Virginia governor Abigail Spanberger has signed four bills into law that will add 625MW of new community solar capacity by 2028.
Why it matters: Regulatory shifts toward community solar mean your sales team needs to pivot from single-home pitches to multi-tenant asset management immediately.
The US Model Is Flawed, But Useful
While Virginia celebrates a modest 625MW legislative win, European project developers should look closer. The US obsession with 'community solar' often hides a graveyard of interconnection delays and utility-scale lobbying that would make a German Netzbetreiber blush. However, the mechanism here—mandated capacity targets—is exactly what we’re missing in fragmented markets like Italy or Poland.

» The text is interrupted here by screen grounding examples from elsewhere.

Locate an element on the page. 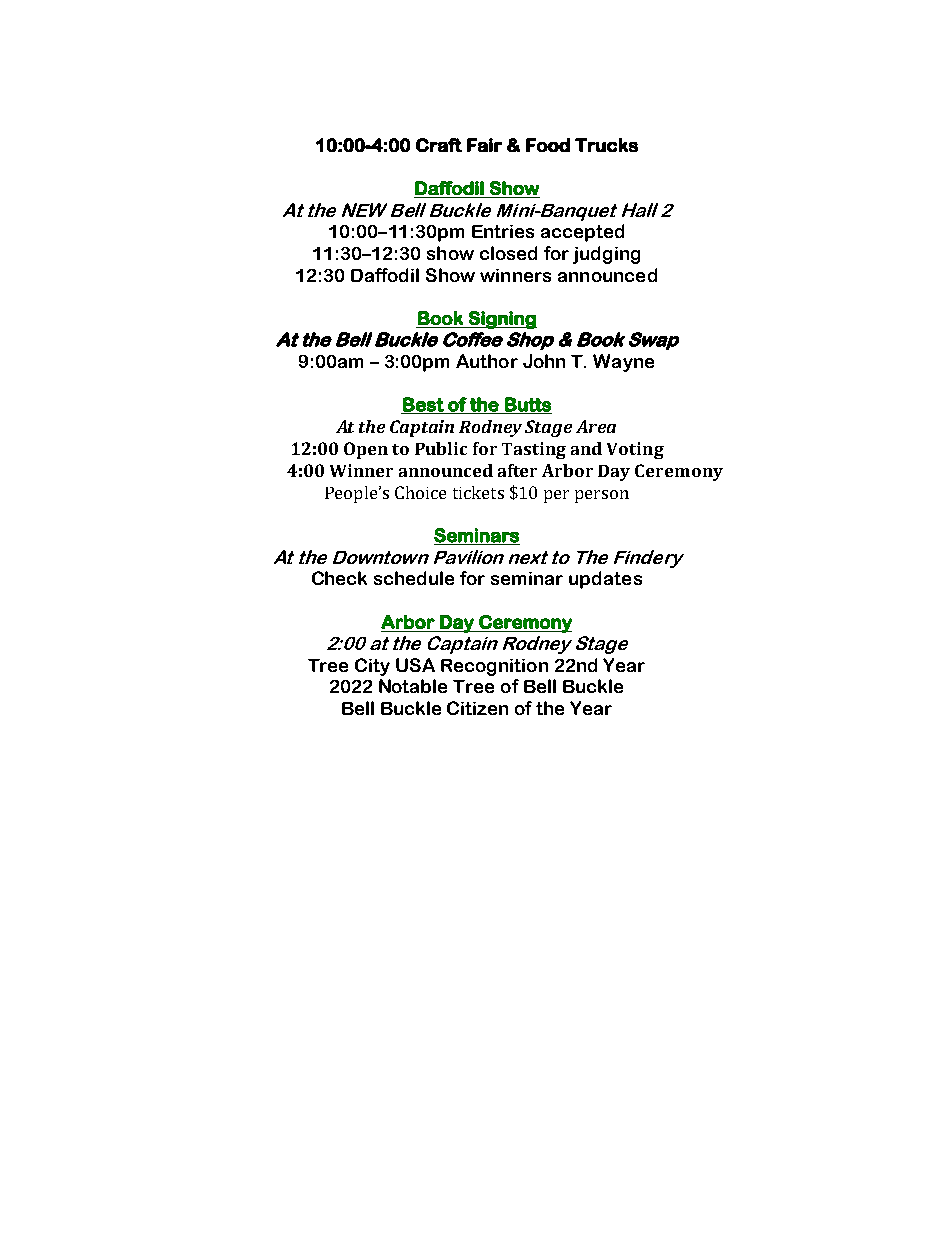 Image resolution: width=952 pixels, height=1233 pixels. Craft is located at coordinates (439, 145).
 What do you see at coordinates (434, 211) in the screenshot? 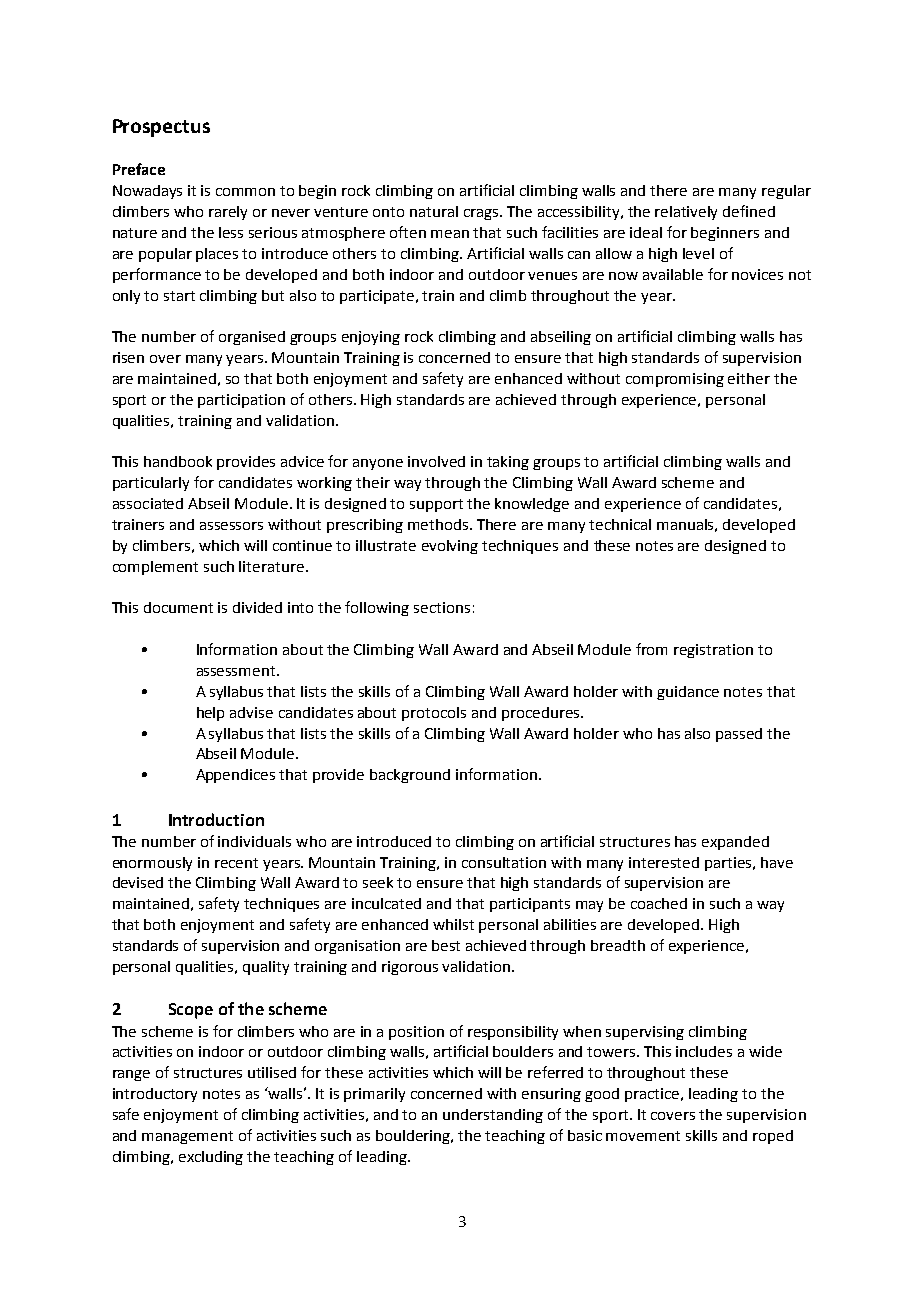
I see `natural` at bounding box center [434, 211].
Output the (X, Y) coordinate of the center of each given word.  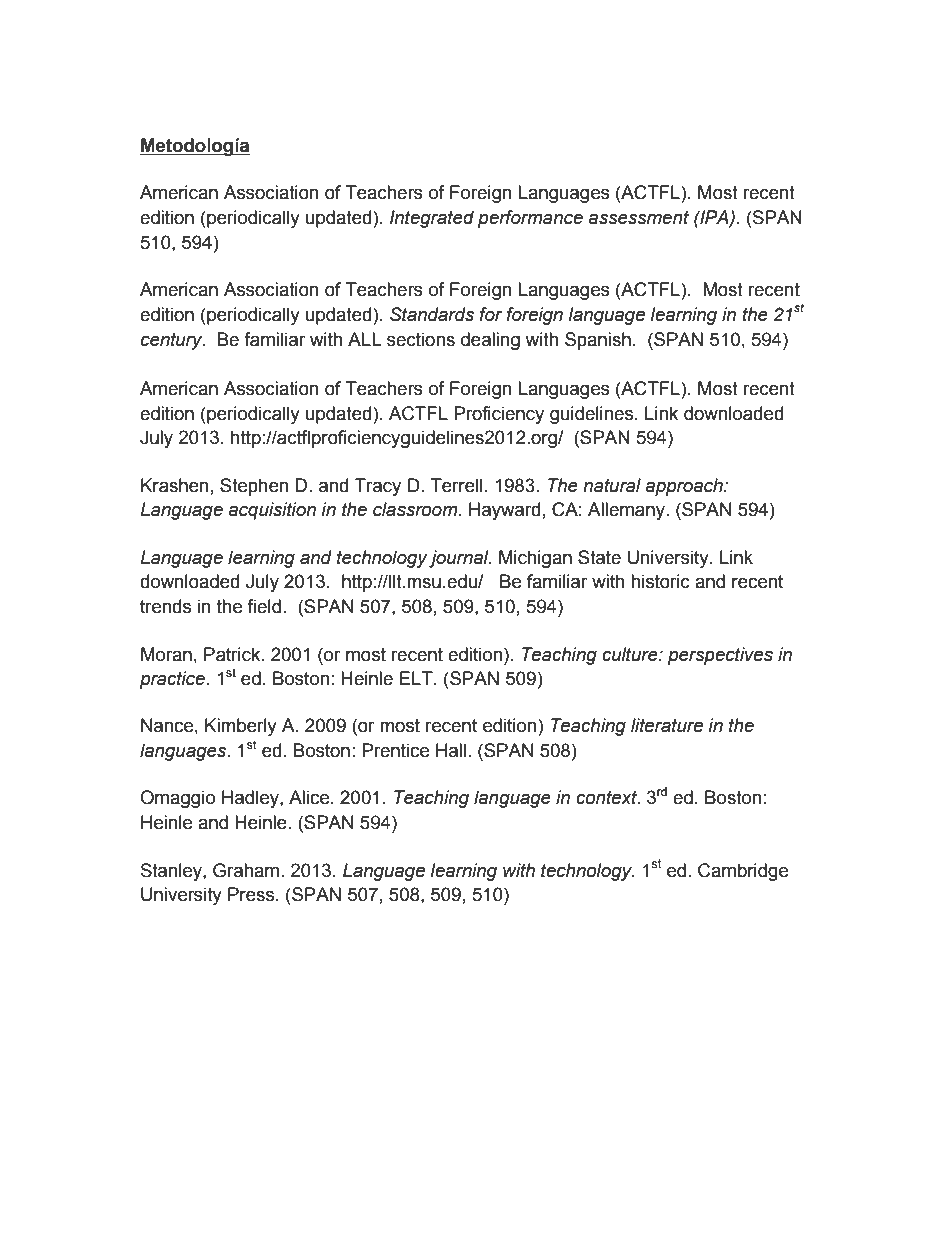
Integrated (432, 219)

Why This Isn't Just Another US Headline
For an installer in the Netherlands or a developer in Spain, this isn't about Virginia's grid. It’s about the shift from 'rooftop-only' to 'shared-asset' business models. We are seeing a global convergence: regulators are realizing that if they don't solve the regulatory bottleneck for peer-to-peer or virtual net metering, the residential segment stalls as soon as the low-hanging fruit (easy-to-wire detached homes) is gone.
Don't be fooled by the 625MW number—it's tiny compared to the backlog in the EU. But watch the structure of these bills. If your local government starts mimicking this 'capacity-by-mandate' approach, the installers who win are those who have already digitized their customer acquisition to handle 100-member community portfolios, rather than single-home sales.